Flower Power

The botanical trend in food and drink is here to stay and summer is the best time to munch and imbibe petals, leaves and seeds.

My eyes were opened to such possibilities by a visit to the beautiful Maddocks Farm in mid-Devon. Jan Billington posts out her organic edible flowers  in packages that are festooned with stamps (her husband is a philatelic auctioneer and these are his spares). As we went around her beds munching nasturtiums and day lilies, Jan showed me how – once you avoid the toxic – the world of plants is a magnificent palette for flavour, texture and beauty.

One of Jan’s customers is Lottie Muir, the Cocktail Gardener and Midnight Apothecary, based at the rooftop garden of the Brunel Museum in Rotherhithe in London.  Her events in this offbeat venue started as a seedling pop-up and then grew up, up and away like a hollyhock, not least after Time Out made her ‘Pick of the Night’.

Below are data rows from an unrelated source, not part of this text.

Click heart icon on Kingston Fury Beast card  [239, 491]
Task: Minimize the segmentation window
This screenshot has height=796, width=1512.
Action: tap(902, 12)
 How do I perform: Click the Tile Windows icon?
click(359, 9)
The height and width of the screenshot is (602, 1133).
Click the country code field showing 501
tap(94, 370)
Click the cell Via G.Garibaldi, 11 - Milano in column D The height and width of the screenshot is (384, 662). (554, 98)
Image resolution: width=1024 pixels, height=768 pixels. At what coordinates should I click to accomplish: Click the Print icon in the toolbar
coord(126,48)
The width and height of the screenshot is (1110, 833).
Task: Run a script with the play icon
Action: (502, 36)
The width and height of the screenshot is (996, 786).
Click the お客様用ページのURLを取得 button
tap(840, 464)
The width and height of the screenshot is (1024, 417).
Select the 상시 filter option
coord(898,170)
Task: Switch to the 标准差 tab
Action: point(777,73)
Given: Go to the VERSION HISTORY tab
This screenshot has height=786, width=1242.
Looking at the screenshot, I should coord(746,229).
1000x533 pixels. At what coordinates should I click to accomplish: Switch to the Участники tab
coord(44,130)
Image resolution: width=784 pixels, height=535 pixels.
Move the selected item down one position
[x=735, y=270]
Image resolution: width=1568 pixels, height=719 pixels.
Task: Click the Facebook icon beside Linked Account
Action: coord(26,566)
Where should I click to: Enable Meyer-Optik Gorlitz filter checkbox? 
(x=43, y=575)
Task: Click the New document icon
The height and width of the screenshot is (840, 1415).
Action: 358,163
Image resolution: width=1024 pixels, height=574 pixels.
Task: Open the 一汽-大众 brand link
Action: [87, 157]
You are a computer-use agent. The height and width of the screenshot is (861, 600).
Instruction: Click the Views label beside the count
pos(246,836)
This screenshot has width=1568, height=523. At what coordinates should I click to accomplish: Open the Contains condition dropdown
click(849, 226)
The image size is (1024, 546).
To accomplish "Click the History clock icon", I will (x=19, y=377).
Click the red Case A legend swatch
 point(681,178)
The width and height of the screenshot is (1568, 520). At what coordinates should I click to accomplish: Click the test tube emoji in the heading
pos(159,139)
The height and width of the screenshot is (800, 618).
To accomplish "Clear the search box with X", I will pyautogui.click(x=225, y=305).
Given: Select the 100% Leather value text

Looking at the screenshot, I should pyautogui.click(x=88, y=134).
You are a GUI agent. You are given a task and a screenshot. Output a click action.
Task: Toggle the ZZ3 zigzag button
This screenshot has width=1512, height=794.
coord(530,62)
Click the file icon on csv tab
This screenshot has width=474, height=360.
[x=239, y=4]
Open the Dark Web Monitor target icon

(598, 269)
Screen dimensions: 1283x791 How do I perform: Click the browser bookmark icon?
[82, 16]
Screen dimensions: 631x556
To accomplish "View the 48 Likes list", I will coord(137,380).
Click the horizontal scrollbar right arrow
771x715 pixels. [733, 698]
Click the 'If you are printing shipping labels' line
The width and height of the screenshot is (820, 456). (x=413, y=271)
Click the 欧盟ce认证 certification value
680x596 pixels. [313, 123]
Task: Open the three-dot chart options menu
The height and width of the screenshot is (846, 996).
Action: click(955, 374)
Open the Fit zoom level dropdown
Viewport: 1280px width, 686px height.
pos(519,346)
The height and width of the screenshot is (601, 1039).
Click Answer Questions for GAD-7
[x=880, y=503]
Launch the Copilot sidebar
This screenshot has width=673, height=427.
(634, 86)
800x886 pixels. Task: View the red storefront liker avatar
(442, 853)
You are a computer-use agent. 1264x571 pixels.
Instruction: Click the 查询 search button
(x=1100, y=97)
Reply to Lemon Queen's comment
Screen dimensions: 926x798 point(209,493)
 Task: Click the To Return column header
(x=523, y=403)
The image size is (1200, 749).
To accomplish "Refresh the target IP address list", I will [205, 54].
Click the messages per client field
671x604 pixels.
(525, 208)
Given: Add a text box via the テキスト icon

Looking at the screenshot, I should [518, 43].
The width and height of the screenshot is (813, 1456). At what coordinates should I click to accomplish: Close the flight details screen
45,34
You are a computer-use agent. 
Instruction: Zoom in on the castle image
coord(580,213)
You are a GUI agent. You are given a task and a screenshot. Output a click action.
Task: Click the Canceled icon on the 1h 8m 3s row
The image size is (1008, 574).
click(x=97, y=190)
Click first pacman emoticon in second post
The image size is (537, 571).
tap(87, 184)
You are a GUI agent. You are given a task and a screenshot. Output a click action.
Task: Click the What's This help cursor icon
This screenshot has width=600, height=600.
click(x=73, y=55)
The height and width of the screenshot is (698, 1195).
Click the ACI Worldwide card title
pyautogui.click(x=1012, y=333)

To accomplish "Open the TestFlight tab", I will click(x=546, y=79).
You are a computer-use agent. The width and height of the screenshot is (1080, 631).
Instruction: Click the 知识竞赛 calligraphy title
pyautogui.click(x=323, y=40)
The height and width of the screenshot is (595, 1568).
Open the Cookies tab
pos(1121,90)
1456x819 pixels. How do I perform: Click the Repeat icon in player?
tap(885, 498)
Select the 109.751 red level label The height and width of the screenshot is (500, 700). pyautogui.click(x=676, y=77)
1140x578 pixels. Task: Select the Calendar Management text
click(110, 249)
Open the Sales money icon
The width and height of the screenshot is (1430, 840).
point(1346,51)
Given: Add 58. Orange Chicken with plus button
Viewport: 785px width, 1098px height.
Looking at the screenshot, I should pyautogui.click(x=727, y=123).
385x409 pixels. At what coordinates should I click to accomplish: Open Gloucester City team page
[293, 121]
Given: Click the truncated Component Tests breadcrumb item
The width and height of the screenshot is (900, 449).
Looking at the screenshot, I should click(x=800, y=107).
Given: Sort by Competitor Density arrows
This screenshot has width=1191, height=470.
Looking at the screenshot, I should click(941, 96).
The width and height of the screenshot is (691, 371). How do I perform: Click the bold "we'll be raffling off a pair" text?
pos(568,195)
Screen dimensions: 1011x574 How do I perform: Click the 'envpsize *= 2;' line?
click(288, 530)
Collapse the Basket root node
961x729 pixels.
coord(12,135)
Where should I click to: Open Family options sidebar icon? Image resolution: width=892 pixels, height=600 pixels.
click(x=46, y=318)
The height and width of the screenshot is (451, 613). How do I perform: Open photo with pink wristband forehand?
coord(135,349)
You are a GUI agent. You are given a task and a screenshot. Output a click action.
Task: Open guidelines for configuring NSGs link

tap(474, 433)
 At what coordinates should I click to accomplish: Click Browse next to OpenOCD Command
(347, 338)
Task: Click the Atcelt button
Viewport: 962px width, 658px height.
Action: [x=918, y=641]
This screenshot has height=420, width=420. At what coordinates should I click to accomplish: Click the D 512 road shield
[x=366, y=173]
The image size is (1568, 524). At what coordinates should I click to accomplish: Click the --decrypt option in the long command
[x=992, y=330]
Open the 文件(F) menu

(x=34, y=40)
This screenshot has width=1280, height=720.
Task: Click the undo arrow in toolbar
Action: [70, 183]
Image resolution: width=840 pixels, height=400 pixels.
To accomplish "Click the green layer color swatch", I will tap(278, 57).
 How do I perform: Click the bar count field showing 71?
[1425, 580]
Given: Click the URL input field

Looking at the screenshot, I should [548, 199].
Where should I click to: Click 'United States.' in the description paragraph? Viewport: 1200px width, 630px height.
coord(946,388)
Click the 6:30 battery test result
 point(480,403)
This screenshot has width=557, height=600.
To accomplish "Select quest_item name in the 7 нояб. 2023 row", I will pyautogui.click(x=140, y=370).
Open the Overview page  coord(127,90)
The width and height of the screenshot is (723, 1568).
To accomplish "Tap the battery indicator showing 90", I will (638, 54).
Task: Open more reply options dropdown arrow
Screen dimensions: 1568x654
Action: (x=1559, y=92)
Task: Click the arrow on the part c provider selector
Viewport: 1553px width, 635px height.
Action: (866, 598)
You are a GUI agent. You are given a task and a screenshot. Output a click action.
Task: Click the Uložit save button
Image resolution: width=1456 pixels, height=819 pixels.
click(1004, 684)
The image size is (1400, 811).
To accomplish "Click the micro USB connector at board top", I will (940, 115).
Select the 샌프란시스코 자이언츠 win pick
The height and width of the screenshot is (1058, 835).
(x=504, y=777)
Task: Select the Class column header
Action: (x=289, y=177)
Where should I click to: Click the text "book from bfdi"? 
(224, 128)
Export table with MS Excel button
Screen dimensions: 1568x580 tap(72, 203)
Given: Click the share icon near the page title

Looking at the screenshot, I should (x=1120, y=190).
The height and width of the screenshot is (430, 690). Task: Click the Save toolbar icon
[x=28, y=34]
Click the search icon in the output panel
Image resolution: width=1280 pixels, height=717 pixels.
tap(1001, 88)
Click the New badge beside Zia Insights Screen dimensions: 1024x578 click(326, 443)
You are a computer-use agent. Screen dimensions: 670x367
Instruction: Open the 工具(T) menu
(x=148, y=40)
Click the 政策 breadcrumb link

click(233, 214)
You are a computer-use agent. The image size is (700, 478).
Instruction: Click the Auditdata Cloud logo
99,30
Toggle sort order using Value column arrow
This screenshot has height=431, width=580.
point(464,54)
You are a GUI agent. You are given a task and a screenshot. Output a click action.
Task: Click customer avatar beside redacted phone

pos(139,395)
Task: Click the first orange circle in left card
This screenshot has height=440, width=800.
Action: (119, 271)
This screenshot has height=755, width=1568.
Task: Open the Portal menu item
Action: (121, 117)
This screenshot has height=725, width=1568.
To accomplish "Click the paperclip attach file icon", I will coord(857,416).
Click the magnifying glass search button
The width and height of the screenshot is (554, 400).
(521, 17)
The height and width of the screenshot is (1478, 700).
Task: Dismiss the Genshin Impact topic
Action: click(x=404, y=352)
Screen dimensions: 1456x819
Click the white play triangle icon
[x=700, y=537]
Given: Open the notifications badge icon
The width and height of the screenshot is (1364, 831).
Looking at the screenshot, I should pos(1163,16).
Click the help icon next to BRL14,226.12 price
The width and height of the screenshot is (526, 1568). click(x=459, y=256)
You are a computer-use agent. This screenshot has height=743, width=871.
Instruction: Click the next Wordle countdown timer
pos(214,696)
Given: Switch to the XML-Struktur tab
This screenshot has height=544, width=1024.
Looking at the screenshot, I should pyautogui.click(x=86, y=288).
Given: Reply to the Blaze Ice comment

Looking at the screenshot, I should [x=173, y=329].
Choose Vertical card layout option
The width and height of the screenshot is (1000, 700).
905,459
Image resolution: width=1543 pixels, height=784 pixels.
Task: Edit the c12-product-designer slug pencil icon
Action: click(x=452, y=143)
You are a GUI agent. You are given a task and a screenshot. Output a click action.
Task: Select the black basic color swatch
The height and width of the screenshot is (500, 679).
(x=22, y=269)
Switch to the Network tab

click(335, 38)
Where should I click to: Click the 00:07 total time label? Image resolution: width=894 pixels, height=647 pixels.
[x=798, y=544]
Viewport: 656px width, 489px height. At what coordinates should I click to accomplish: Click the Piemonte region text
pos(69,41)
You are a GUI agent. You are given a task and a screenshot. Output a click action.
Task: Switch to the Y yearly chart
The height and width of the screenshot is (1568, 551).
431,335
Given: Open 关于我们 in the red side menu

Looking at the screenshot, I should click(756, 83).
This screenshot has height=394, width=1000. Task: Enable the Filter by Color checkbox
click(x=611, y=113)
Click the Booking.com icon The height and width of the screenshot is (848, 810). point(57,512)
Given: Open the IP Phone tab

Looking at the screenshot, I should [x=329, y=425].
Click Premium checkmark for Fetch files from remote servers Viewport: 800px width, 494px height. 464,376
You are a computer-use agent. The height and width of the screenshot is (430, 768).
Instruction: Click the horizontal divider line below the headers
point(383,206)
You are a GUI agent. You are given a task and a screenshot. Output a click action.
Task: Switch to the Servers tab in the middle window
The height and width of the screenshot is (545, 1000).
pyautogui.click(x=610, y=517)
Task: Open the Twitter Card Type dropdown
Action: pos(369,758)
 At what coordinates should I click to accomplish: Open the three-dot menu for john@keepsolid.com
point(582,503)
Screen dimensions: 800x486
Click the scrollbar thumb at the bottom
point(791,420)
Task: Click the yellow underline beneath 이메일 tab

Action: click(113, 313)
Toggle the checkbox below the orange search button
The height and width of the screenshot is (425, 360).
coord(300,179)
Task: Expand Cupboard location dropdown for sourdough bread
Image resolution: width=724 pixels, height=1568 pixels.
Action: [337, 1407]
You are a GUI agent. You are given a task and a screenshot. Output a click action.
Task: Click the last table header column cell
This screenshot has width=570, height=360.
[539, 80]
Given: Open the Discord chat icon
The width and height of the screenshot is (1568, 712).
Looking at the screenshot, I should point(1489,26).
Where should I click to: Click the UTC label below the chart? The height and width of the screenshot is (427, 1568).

Lottie makes syrups and booze infusions using all kinds of flowers and uses them as garnishes for botanical cocktails such as a Honeysuckle Sour, made with her own honeysuckle syrup. Running every Saturday night and Sunday afternoon, her botanical cocktail sessions are brilliantly accompanied by a Greek grill by a outfit called I Should Be Souvlaki. 

On the other side of London, Kew Gardens is the official home of botanicals and right now has a weekend botanical Gin and Tonics Bar in the hothouse of the sensual Secluded Garden – part of its Plantasia summer festival. The bar serves all kinds of botanical drinks – alcoholic and non-alcoholic – and is run by The Gin Garden, who do botanical events around London. They're hosting a Herbal and Honey Gin Bar event on May 28/29 at the Chelsea Physic Garden, which is is yet another excuse to escape to this tucked-away haven. Whilst interested in flowers, I first started coming to the Physic Garden to eat at the garden’s exceptional Tangerine Dream café.

City life is much improved by hunting out such garden-related venues. They are literally ‘cool places’, shaded by verdant leaves. You go past a thriving small veg plot to get to Gardener’s Cottage in Leith, Edinburgh, where I recently had a truly wonderful meal. They use botanicals as part of their intelligent and well-cooked dishes, for example following the tradition of using sweet cicely to sweeten and flavour a soup made with rhubarb. Carefully-foraged and sourced ingredients give the skilful cooking here a vivid freshness. A delightful place – and good all year round, not just summer.